Each entry below is to be reproduced exactly, though any pictures it holds must be omitted.

=======

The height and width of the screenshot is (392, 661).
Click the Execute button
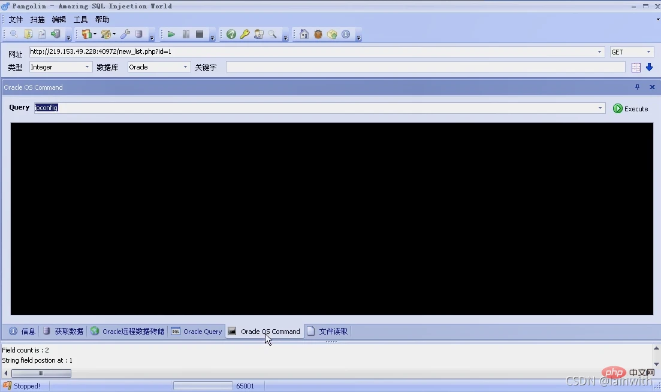click(x=630, y=108)
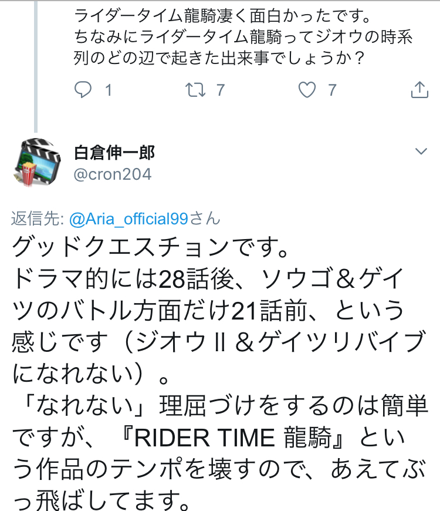Tap the @cron204 handle
The image size is (440, 511).
click(x=113, y=174)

=======

_Solution to the exercise_
The height and width of the screenshot is (392, 661).
Click the Execute button
click(x=630, y=108)
Tap the @cron204 handle
The image size is (440, 511).
click(x=113, y=174)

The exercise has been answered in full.